Por alguns anos seguidos, as “crianças” dormiram juntas no mesmo quarto. Eram três beliches – e aquele que deitasse por último tinha a obrigação de apagar a lamparina.

Meninas e um menino juntos, na mesma camarinha. Sem maldades, porquanto todos irmãos. As meninas cresciam, e os mamilos idem. Os seios afloravam redondos e rígidos. Os pelos pubianos também, coxas arredondadas, cabelos compridos, tudo, enfim.

Genarinho, o menino, começou a perceber as diferenças. Seus mamilos incharam e cresceram no fácil sinal da puberdade, os pelos também, e da mesma forma o pênis, que cresceu, engrossou e pontificou na diferença. Foi quando a irmã mais velha, Cacilda, menstruou pela primeira vez. Genarinho ficou esperando sua vez de também “menstruar” – e essa hora nunca chegou.

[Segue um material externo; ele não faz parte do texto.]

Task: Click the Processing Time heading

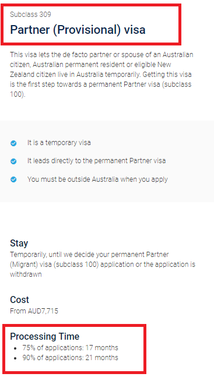Action: [x=44, y=336]
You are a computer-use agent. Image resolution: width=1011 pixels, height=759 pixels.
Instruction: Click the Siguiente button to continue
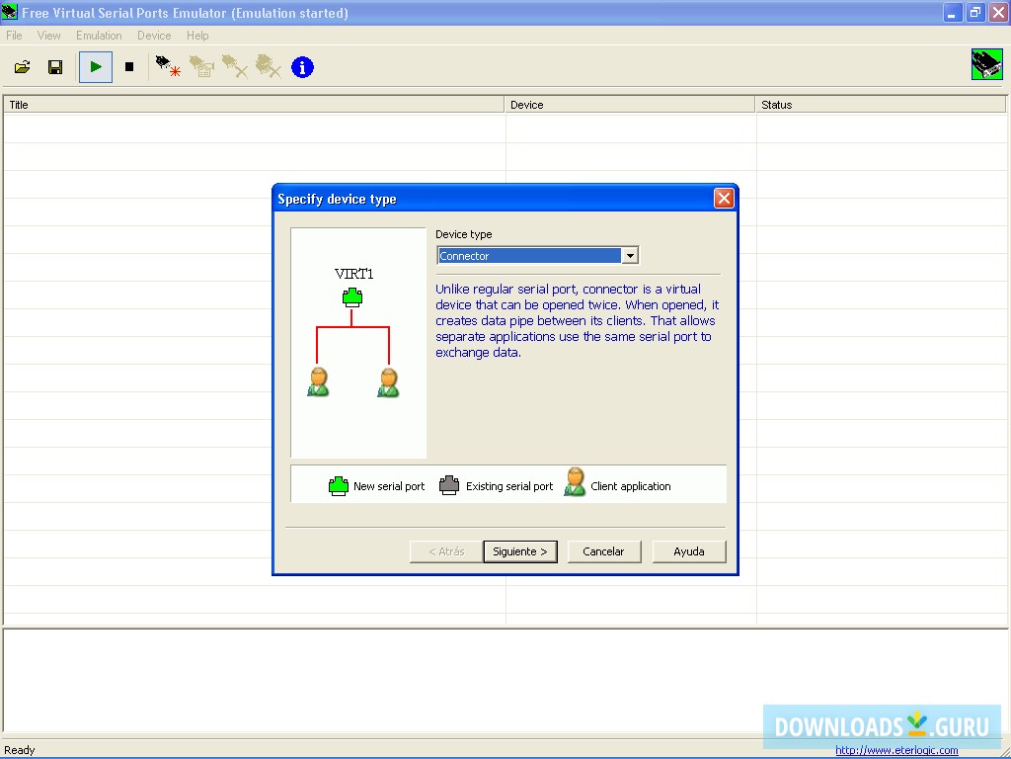coord(519,551)
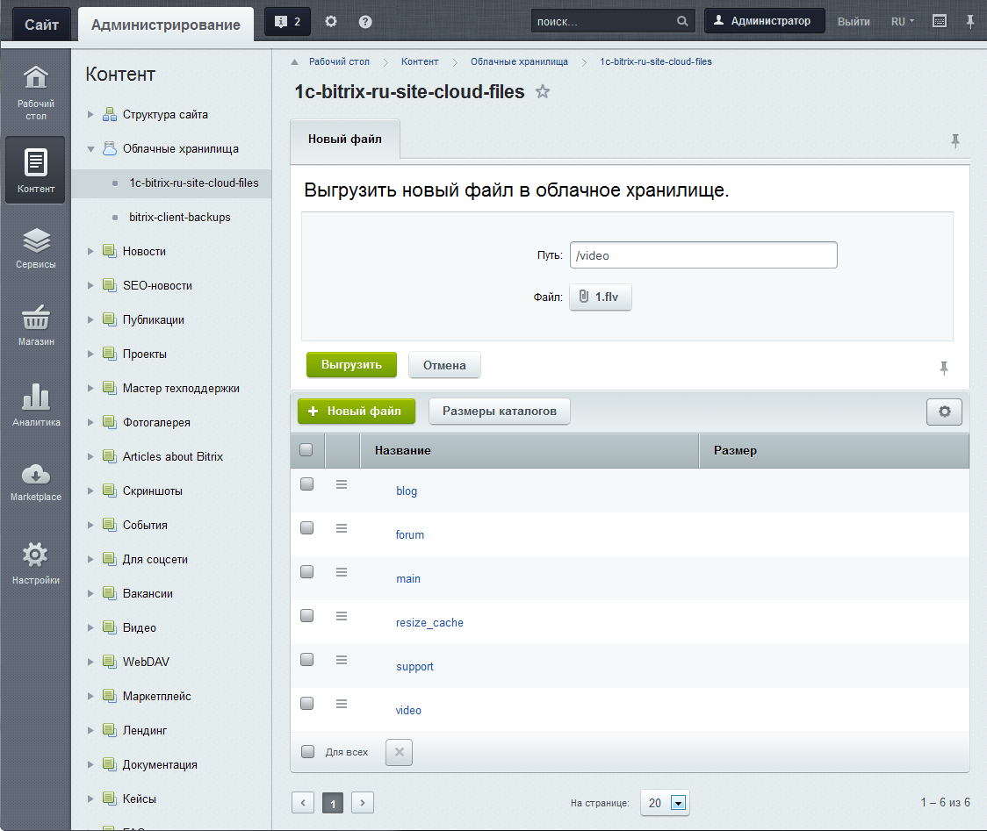The width and height of the screenshot is (987, 831).
Task: Check the checkbox for forum folder
Action: pyautogui.click(x=306, y=527)
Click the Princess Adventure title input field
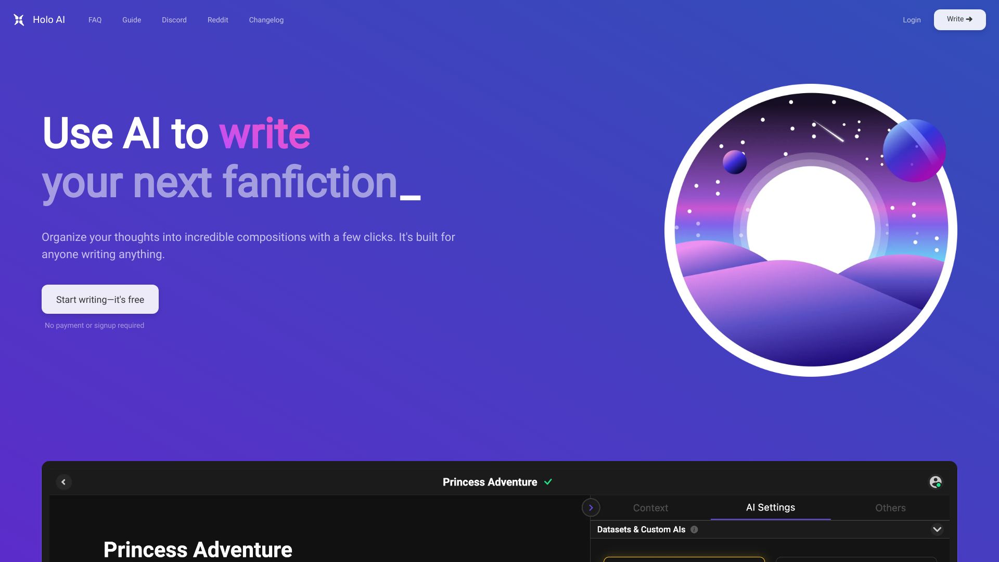This screenshot has height=562, width=999. [198, 549]
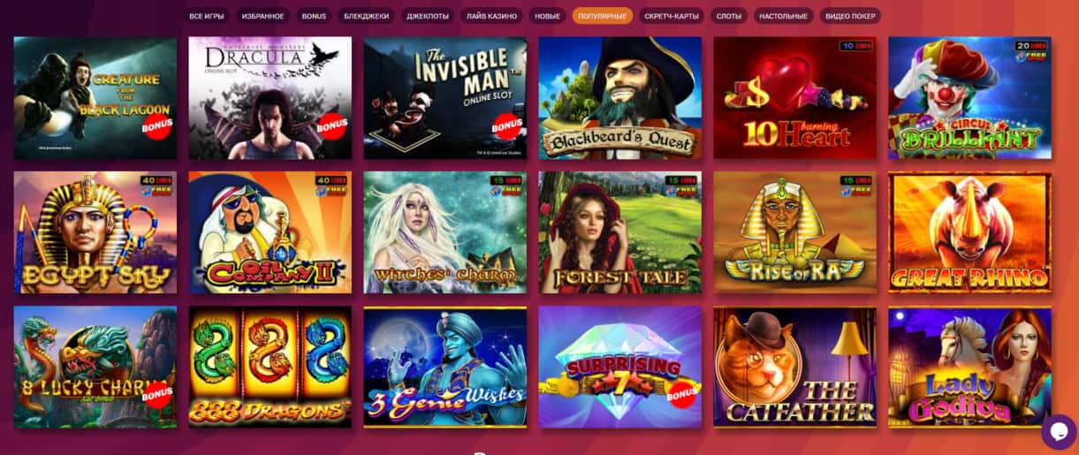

Durante o dia, nas brincadeiras depois da chegada da escola, as meninas brincavam e até faziam um verdadeiro Clube da Luluzinha, “queimando” Genarinho para as brincadeiras, a maioria apropriadas para meninas.

Sem dar muita importância ao isolamento proposital das irmãs, Genarinho procurou as suas brincadeiras. Acabou se “apaixonando” por aves (galinhas, pavões, perus, patos) e pássaros, até que na matéria curricular da escola, investiu forte em Ciências Naturais. Resolveu que seria “Ornitólogo” – e seria o melhor de todos.

Por conta da infância, onde por anos esperou “menstruar”; por dormir no mesmo cômodo com as cinco irmãs; por viver serrilhando e esmaltando as unhas; e, principalmente por adorar rolas, Genarinho acabou se transformando num excelente profissional e no maior apreciador e conhecedor de rolas. Algumas, valiosas, grandes e diferentes, tinha o hábito de escondê-las.

OBSERVAÇÃO: “mucuim” é o órgão que fica ao lado da moela; “ganhador”, é um osso em forma de forquilha, que também é conhecido como “titela”, e dá sustentação ao peito do galináceo.

* * *

SEÇÃO SAUDADE

Hoje bateu uma saudade danada de muitos entes queridos. Saudades do pai, Alfredo; da mãe, Jordina; do irmão, Francisco (que teria comemorado mais um aniversário no último dia 24, dedicado a São João); da irmã, Jandira, e de muitos amigos e amigas queridas que fizeram parte e foram importantes no amoldamento da minha vida, e no meu amadurecimento.

Aqui neste JBF, a saudade que está doendo, doendo muito, é da amiga querida e inesquecível, Glória Braga Horta, que ainda não conseguiu sumir, ao dobrar a esquina da nossa amizade. Ainda está ali, visível, acenando com a mão. Cantando Maísa Matarazzo: “Meu mundo caiu”!

Xêro, querida!

Glória Braga Horta

Não é diferente a saudade desse irreverente amigo, visivelmente de personalidade muito forte nas ocasiões e nas horas de defender valores próprios. Falo de Cícero Cavalcanti, um dos ícones da “banda séria” desse esculhambado e desmoralizado Brasil.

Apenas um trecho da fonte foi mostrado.